> **Activity**:
Give back the full material exactly. Omit no line.

▼▼▼

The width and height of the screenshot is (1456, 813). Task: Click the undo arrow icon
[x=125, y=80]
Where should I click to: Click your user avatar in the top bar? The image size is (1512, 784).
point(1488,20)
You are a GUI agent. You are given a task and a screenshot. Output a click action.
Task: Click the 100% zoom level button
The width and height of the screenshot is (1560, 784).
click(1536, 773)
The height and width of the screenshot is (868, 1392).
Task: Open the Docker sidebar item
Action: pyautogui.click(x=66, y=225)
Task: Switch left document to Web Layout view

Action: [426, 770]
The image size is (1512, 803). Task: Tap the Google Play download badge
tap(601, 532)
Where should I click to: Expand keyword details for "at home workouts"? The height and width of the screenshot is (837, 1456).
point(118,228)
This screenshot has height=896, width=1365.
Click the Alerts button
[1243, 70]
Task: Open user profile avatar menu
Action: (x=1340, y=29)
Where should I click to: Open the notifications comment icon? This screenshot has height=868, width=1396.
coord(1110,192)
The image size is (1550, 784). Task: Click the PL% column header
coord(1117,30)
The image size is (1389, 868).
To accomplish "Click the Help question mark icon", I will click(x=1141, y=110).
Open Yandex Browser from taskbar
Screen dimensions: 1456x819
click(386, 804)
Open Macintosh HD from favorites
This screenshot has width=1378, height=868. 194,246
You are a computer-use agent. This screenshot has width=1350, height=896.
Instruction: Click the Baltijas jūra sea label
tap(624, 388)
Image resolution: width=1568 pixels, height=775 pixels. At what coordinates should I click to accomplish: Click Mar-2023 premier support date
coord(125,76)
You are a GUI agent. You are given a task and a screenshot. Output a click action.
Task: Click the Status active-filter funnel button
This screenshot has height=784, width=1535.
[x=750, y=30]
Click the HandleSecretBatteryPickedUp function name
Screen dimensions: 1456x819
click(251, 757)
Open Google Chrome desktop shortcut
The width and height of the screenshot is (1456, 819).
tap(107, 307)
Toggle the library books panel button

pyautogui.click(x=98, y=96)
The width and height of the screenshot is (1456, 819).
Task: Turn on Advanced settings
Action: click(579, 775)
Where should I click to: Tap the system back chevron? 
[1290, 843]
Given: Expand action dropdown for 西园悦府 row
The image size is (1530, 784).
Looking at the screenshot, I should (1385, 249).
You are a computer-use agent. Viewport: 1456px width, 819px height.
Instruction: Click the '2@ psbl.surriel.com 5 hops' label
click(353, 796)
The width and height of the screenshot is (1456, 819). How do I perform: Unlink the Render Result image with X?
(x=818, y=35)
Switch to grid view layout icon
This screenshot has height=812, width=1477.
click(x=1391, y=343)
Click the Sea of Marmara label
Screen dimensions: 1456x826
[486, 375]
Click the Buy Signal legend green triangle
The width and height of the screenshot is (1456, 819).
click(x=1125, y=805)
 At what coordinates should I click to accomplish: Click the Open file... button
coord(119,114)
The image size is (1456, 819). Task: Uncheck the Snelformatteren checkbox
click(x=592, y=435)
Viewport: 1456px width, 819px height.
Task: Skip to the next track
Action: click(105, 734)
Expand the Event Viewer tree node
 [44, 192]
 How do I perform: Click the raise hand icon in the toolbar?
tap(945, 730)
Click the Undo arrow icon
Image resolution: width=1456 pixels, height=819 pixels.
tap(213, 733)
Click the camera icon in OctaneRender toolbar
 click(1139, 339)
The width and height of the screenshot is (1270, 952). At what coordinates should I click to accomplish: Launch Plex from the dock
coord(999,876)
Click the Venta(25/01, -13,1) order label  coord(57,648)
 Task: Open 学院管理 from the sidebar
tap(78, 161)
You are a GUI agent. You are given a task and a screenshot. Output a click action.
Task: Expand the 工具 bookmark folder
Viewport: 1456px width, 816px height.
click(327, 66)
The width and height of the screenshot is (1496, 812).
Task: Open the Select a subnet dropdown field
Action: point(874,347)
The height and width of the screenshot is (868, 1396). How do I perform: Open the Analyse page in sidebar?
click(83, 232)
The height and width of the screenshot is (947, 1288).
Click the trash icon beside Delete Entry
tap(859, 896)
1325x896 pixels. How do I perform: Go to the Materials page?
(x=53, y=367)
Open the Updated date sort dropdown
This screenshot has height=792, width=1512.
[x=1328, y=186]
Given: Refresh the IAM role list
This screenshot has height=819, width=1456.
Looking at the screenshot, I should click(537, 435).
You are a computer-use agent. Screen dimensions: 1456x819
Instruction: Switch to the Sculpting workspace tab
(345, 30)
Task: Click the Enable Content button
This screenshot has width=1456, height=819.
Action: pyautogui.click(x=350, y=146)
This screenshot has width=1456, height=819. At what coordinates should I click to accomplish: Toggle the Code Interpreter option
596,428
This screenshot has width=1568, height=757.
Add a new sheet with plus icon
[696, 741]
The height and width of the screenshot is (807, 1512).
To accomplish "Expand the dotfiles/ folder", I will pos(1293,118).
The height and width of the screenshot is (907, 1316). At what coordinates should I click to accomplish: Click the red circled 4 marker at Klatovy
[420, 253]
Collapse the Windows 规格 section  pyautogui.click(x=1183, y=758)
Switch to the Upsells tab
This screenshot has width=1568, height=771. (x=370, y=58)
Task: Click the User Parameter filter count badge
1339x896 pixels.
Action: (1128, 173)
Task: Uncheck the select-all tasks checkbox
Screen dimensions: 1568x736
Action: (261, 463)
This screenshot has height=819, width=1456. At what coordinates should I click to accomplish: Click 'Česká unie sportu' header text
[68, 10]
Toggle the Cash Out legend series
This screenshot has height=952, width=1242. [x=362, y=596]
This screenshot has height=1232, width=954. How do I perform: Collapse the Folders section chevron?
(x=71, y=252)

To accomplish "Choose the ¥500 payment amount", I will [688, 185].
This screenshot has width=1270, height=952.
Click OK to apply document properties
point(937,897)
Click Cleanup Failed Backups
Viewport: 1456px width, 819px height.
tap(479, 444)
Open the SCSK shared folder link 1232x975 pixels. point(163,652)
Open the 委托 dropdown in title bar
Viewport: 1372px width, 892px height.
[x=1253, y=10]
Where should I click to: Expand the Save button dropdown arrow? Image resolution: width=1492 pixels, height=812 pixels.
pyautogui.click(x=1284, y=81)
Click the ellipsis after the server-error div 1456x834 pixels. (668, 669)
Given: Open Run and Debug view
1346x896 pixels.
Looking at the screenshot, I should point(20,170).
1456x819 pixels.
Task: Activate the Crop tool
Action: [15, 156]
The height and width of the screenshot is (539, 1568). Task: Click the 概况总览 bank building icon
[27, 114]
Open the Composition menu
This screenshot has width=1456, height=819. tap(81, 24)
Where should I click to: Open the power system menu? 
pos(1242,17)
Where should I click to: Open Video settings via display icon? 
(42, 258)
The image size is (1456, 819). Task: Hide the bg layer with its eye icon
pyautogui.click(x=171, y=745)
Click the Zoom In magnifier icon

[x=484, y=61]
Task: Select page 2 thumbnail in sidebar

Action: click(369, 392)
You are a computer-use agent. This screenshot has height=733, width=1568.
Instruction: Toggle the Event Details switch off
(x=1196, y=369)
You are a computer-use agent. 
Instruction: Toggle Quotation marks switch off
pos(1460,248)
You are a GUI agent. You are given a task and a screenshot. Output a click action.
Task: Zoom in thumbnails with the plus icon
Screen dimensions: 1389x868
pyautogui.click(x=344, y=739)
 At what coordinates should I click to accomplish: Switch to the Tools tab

▲▲▲

> **Solution for this exercise**:
The width and height of the screenshot is (1456, 813). Task: Click the undo arrow icon
[x=125, y=80]
Where should I click to: Click your user avatar in the top bar? The image size is (1512, 784).
point(1488,20)
You are a GUI agent. You are given a task and a screenshot. Output a click action.
Task: Click the 100% zoom level button
The width and height of the screenshot is (1560, 784).
click(1536, 773)
The height and width of the screenshot is (868, 1392).
Task: Open the Docker sidebar item
Action: pyautogui.click(x=66, y=225)
Task: Switch left document to Web Layout view

Action: [426, 770]
The image size is (1512, 803). Task: Tap the Google Play download badge
tap(601, 532)
Where should I click to: Expand keyword details for "at home workouts"? The height and width of the screenshot is (837, 1456).
point(118,228)
This screenshot has height=896, width=1365.
Click the Alerts button
[1243, 70]
Task: Open user profile avatar menu
Action: (x=1340, y=29)
Where should I click to: Open the notifications comment icon? This screenshot has height=868, width=1396.
coord(1110,192)
The image size is (1550, 784). Task: Click the PL% column header
coord(1117,30)
The image size is (1389, 868).
To accomplish "Click the Help question mark icon", I will click(x=1141, y=110).
Open Yandex Browser from taskbar
Screen dimensions: 1456x819
click(386, 804)
Open Macintosh HD from favorites
This screenshot has width=1378, height=868. 194,246
You are a computer-use agent. This screenshot has width=1350, height=896.
Instruction: Click the Baltijas jūra sea label
tap(624, 388)
Image resolution: width=1568 pixels, height=775 pixels. At what coordinates should I click to accomplish: Click Mar-2023 premier support date
coord(125,76)
You are a GUI agent. You are given a task and a screenshot. Output a click action.
Task: Click the Status active-filter funnel button
This screenshot has height=784, width=1535.
[x=750, y=30]
Click the HandleSecretBatteryPickedUp function name
Screen dimensions: 1456x819
click(251, 757)
Open Google Chrome desktop shortcut
The width and height of the screenshot is (1456, 819).
tap(107, 307)
Toggle the library books panel button

pyautogui.click(x=98, y=96)
The width and height of the screenshot is (1456, 819).
Task: Turn on Advanced settings
Action: click(579, 775)
Where should I click to: Tap the system back chevron? 
[1290, 843]
Given: Expand action dropdown for 西园悦府 row
The image size is (1530, 784).
Looking at the screenshot, I should (1385, 249).
You are a computer-use agent. Viewport: 1456px width, 819px height.
Instruction: Click the '2@ psbl.surriel.com 5 hops' label
click(353, 796)
The width and height of the screenshot is (1456, 819). How do I perform: Unlink the Render Result image with X?
(x=818, y=35)
Switch to grid view layout icon
This screenshot has height=812, width=1477.
click(x=1391, y=343)
Click the Sea of Marmara label
Screen dimensions: 1456x826
[486, 375]
Click the Buy Signal legend green triangle
The width and height of the screenshot is (1456, 819).
click(x=1125, y=805)
 At what coordinates should I click to accomplish: Click the Open file... button
coord(119,114)
The image size is (1456, 819). Task: Uncheck the Snelformatteren checkbox
click(x=592, y=435)
Viewport: 1456px width, 819px height.
Task: Skip to the next track
Action: click(105, 734)
Expand the Event Viewer tree node
 [44, 192]
 How do I perform: Click the raise hand icon in the toolbar?
tap(945, 730)
Click the Undo arrow icon
Image resolution: width=1456 pixels, height=819 pixels.
tap(213, 733)
Click the camera icon in OctaneRender toolbar
 click(1139, 339)
The width and height of the screenshot is (1270, 952). At what coordinates should I click to accomplish: Launch Plex from the dock
coord(999,876)
Click the Venta(25/01, -13,1) order label  coord(57,648)
 Task: Open 学院管理 from the sidebar
tap(78, 161)
You are a GUI agent. You are given a task and a screenshot. Output a click action.
Task: Expand the 工具 bookmark folder
Viewport: 1456px width, 816px height.
click(327, 66)
The width and height of the screenshot is (1496, 812).
Task: Open the Select a subnet dropdown field
Action: point(874,347)
The height and width of the screenshot is (868, 1396). How do I perform: Open the Analyse page in sidebar?
click(83, 232)
The height and width of the screenshot is (947, 1288).
Click the trash icon beside Delete Entry
tap(859, 896)
1325x896 pixels. How do I perform: Go to the Materials page?
(x=53, y=367)
Open the Updated date sort dropdown
This screenshot has height=792, width=1512.
[x=1328, y=186]
Given: Refresh the IAM role list
This screenshot has height=819, width=1456.
Looking at the screenshot, I should click(537, 435).
You are a computer-use agent. Screen dimensions: 1456x819
Instruction: Switch to the Sculpting workspace tab
(345, 30)
Task: Click the Enable Content button
This screenshot has width=1456, height=819.
Action: pyautogui.click(x=350, y=146)
This screenshot has width=1456, height=819. At what coordinates should I click to accomplish: Toggle the Code Interpreter option
596,428
This screenshot has width=1568, height=757.
Add a new sheet with plus icon
[696, 741]
The height and width of the screenshot is (807, 1512).
To accomplish "Expand the dotfiles/ folder", I will pos(1293,118).
The height and width of the screenshot is (907, 1316). At what coordinates should I click to accomplish: Click the red circled 4 marker at Klatovy
[420, 253]
Collapse the Windows 规格 section  pyautogui.click(x=1183, y=758)
Switch to the Upsells tab
This screenshot has width=1568, height=771. (x=370, y=58)
Task: Click the User Parameter filter count badge
1339x896 pixels.
Action: (1128, 173)
Task: Uncheck the select-all tasks checkbox
Screen dimensions: 1568x736
Action: (261, 463)
This screenshot has height=819, width=1456. At what coordinates should I click to accomplish: Click 'Česká unie sportu' header text
[68, 10]
Toggle the Cash Out legend series
This screenshot has height=952, width=1242. [x=362, y=596]
This screenshot has height=1232, width=954. How do I perform: Collapse the Folders section chevron?
(x=71, y=252)

To accomplish "Choose the ¥500 payment amount", I will [688, 185].
This screenshot has width=1270, height=952.
Click OK to apply document properties
point(937,897)
Click Cleanup Failed Backups
Viewport: 1456px width, 819px height.
tap(479, 444)
Open the SCSK shared folder link 1232x975 pixels. point(163,652)
Open the 委托 dropdown in title bar
Viewport: 1372px width, 892px height.
[x=1253, y=10]
Where should I click to: Expand the Save button dropdown arrow? Image resolution: width=1492 pixels, height=812 pixels.
pyautogui.click(x=1284, y=81)
Click the ellipsis after the server-error div 1456x834 pixels. (668, 669)
Given: Open Run and Debug view
1346x896 pixels.
Looking at the screenshot, I should point(20,170).
1456x819 pixels.
Task: Activate the Crop tool
Action: [15, 156]
The height and width of the screenshot is (539, 1568). Task: Click the 概况总览 bank building icon
[27, 114]
Open the Composition menu
This screenshot has width=1456, height=819. tap(81, 24)
Where should I click to: Open the power system menu? 
pos(1242,17)
Where should I click to: Open Video settings via display icon? 
(42, 258)
The image size is (1456, 819). Task: Hide the bg layer with its eye icon
pyautogui.click(x=171, y=745)
Click the Zoom In magnifier icon

[x=484, y=61]
Task: Select page 2 thumbnail in sidebar

Action: click(369, 392)
You are a computer-use agent. This screenshot has height=733, width=1568.
Instruction: Toggle the Event Details switch off
(x=1196, y=369)
You are a computer-use agent. 
Instruction: Toggle Quotation marks switch off
pos(1460,248)
You are a GUI agent. You are given a task and a screenshot. Output a click action.
Task: Zoom in thumbnails with the plus icon
Screen dimensions: 1389x868
pyautogui.click(x=344, y=739)
 At what coordinates should I click to accomplish: Switch to the Tools tab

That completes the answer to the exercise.